Best Nonfiction Summer Books Transport you from the White House in Hollywood and the pristine greens of Augusta to Belfast's sweaty gyms. Richard Fitzpatrick dives between the blankets.
Will - Michelle Obama
Michelle Obama's memoirs have not left the list of best-selling books since they were released last November. A favorite of Irish reading clubs, the American public is particularly seduced by the fact that they have never had a first lady with who had much desire to identify.
The simple charm of Obama and the disarming openness ("I wake up every morning in a slave-built house") have made her a loveable character. This book, in which he explains how his marriage took second place after the beginning of Barack Obama's political career, has only reinforced his actions.
Tiger - Jeff Benedict and Poor Keteyian
A few sports books have been published in the last decade, can compete with Tiger Woods biography, co-author Jeff Benedict and poor Keteyian, read for sheer pleasure.
There are 500 pages of a fascinating family melodrama: the abnormal care of a sports superstar; It was reported that several years after her marriage, more than a hundred had been married, including morning discussions in a parking lot; a father resting in an unmarked grave; Celebrity Quotes; and incredible athletic performance.
It was written before his victory in April and is an immersion in the psychology of a deeply troubled person and a sporting phenomenon. A must for the light that enlightens the man who has achieved one of the best results of this sport.
Chaos: Charles Manson, the CIA and the secret history of the sixties - Tom O'Neill with Dan Piepenbring
One of the year's most anticipated non-fiction books was released last week. After 20 years of research and more than 500 interviews, Tom O'Neill's revelations about the murder of Charles Manson were revealed.
In an ominous chapter of the twentieth century in America, the story of summer 1969, the Sun of California, tells Hollywood stars, including Sharon Tate and Roman Polanski, the CIA's mind control experiments, their cover-ups and plans, the magnetic Manson and a group Hippie girls became loopholes.
Happy Hinch Yourself: The best cleaning tips for your sink to light and soothe your soul - Sophie Hinchliffe
The world is changing mysteriously.
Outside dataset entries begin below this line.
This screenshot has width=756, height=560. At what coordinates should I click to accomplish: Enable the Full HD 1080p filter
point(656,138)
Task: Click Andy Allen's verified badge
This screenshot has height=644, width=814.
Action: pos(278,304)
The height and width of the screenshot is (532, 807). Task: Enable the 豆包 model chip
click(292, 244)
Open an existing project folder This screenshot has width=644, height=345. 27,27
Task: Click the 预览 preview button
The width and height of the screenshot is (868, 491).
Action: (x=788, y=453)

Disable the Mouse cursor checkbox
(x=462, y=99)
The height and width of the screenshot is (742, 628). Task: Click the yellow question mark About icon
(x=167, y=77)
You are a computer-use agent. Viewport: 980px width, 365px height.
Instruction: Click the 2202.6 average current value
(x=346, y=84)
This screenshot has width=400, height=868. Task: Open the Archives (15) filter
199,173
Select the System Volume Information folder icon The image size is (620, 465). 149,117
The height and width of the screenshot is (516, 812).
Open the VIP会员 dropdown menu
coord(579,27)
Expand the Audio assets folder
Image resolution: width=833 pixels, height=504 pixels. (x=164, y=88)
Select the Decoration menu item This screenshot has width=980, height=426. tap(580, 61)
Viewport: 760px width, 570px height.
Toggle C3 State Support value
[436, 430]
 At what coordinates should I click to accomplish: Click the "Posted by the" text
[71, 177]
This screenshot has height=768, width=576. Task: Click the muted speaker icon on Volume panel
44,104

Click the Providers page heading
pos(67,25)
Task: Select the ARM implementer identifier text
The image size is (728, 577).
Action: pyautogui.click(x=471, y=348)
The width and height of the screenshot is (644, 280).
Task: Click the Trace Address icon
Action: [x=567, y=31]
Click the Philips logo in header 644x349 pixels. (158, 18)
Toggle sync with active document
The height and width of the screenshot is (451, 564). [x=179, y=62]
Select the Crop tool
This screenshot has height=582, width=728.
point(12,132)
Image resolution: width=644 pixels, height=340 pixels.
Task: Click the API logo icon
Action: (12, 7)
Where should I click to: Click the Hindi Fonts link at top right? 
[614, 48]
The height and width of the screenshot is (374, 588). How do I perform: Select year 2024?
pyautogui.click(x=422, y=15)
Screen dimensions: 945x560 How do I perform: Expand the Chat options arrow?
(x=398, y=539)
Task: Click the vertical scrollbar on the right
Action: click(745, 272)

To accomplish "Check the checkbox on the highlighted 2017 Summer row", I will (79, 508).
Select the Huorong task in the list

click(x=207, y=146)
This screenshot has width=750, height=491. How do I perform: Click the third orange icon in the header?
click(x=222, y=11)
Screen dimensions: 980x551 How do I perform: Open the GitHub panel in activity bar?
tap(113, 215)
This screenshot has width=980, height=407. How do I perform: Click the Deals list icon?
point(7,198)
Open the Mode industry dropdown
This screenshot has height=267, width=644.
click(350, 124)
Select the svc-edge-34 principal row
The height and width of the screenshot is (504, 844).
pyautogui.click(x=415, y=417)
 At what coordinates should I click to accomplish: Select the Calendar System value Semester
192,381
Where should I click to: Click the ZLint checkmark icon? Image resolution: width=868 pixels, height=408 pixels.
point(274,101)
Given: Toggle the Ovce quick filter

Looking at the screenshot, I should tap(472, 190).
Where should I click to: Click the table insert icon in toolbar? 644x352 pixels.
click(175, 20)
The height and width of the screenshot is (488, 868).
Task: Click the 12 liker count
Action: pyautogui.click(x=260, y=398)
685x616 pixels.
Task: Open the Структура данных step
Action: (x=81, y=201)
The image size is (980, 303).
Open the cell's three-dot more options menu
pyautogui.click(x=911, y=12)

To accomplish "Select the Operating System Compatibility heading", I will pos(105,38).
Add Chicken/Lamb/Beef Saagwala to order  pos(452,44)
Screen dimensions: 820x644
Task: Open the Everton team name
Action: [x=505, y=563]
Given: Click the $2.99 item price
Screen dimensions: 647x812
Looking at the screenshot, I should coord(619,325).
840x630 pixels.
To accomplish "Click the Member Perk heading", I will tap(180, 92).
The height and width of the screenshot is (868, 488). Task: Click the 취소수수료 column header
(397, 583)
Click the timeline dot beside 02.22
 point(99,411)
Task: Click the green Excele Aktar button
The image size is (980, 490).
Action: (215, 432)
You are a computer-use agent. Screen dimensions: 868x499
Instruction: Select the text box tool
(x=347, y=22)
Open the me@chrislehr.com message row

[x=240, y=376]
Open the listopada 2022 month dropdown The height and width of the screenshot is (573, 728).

Sophie Hinchliffe, a 28-year-old barber from Essex, took a bath in Dublin with a book signing session: the 500 tickets were sold in less than an hour.
His success is based on surprise cleaning tips that his 2.6 million followers on Instagram and the belief that washing the restroom and master other chores might be the way to do it. spiritual calm
Elsewhere: a woman, a backpack, a life traveling - Rosita Boland
The Irish writer and journalist Rosita Boland has been traveling alone on Earth for more than three decades. Some things have changed during this time. He found a sign in front of a Bali café informing its customers, "We have Wi-Fi so you do not have to talk to you."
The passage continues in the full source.